So, you know, generally I feel good about where our service provider business is going to go. But I do think the softness we're seeing is not going to go away in just a quarter or two. I think we're going to see that for few quarters.

Paul Silverstein -- Cowen & Company -- Analyst

I appreciate it. Thank you.

Operator

The next question is from Alex Kurtz of Key Capital Markets. Your line is now open.

Alex Kurtz -- KeyBanc Capital Markets -- Analyst

Yes, thanks for taking the question guys. Just on the ELA outlook. Can you just kind of reset for us how long the enterprise sales organization has been talking to your top enterprise accounts about ELAs and what's your multi year outlook for ELA as far as adoption within your enterprise accounts or service provider accounts and kind of what it's done, maybe the deal size, share wins, any kind of qualitative, quantitative feedback on kind of how long it's been in this system for the sales organization and kind of what outcomes you are seeing from it?

Francois Locoh-Donou -- President, Chief Executive Office, and Director

I think Alex -- I'll start and then I'll ask to Chad Whalen to add in terms of the pick up with the sales team. Last year -- we introduced the ELAs just last year and really in 2018, we're essentially experimenting with the sale motion. We've now launched it as of November to our sales team and we're seeing significant excitement and traction with it.

In terms of your question around the multi-year outlook for ELAs, I would say we expect over time in our horizon to -- for a meaningful portion of our software business, if not the majority of the time to be ELA or subscription based. And we'll see that we believe both in the enterprise space and to some extent in the service provider space. So it is a meaningful and important development for us, it gives our customers a lot more flexibility around wherever they deploy their licenses and when they have uncertainty around the lifecycle of an application or the amount of capacity or (inaudible) certain application, it's a great vehicle for them to deal with that uncertainty and it also allows them to consume much faster because they don't have to deal with multiple procurement cycles. So for the first ELAs that we have signed, we're actually seeing a good opportunity to expand on those ELAs when we renew them sometime in 2019.

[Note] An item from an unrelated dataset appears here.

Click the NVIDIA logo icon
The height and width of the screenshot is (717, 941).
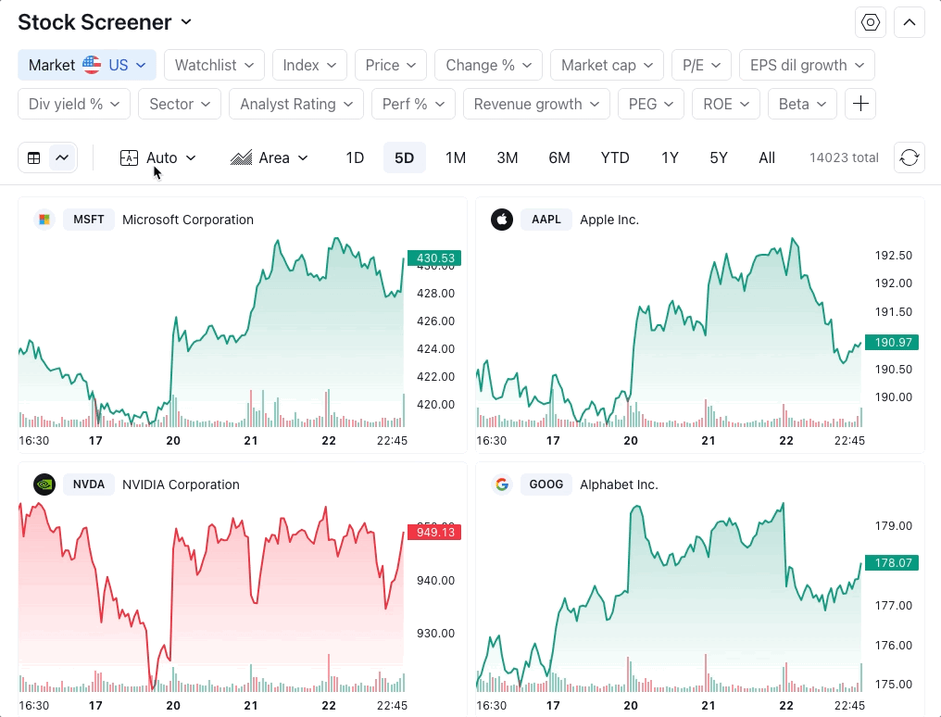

Alex Kurtz -- KeyBanc Capital Markets -- Analyst

And just to clarify, every sales -- every account exec can quote out an ELA or is it just in certain pods, in certain verticals?

Chad Whalen -- Executive Vice President, Worldwide Sales

Yes. Hi, Alex. This is Chad Whalen. Yes, every account exec can and does quote out ELA. In fact, we just launched an aggressive and incentive campaign for all of them and that's really driven appreciable increase of the pipeline of opportunities. At the end of the day, our customers are really embracing this vehicle because it's an easy commercial construct to consume our services in any kind of mode that they want across their different application suites, whether it's on-prem or in the cloud, it's a great vehicle that can take away some of the complexity as we're going through these digital transformations.

In terms of the adoption from our sales team, it takes time to get the motion right in the market, understanding how to size it from a customer perspective and take friction out of that process. What we're seeing now, after we've spent the time that Francois talked about, in terms of pressure testing and learning last year, we're getting a lot more velocity in the motion and we're seeing that translate into the pipeline of opportunities now and in the near-future quarters.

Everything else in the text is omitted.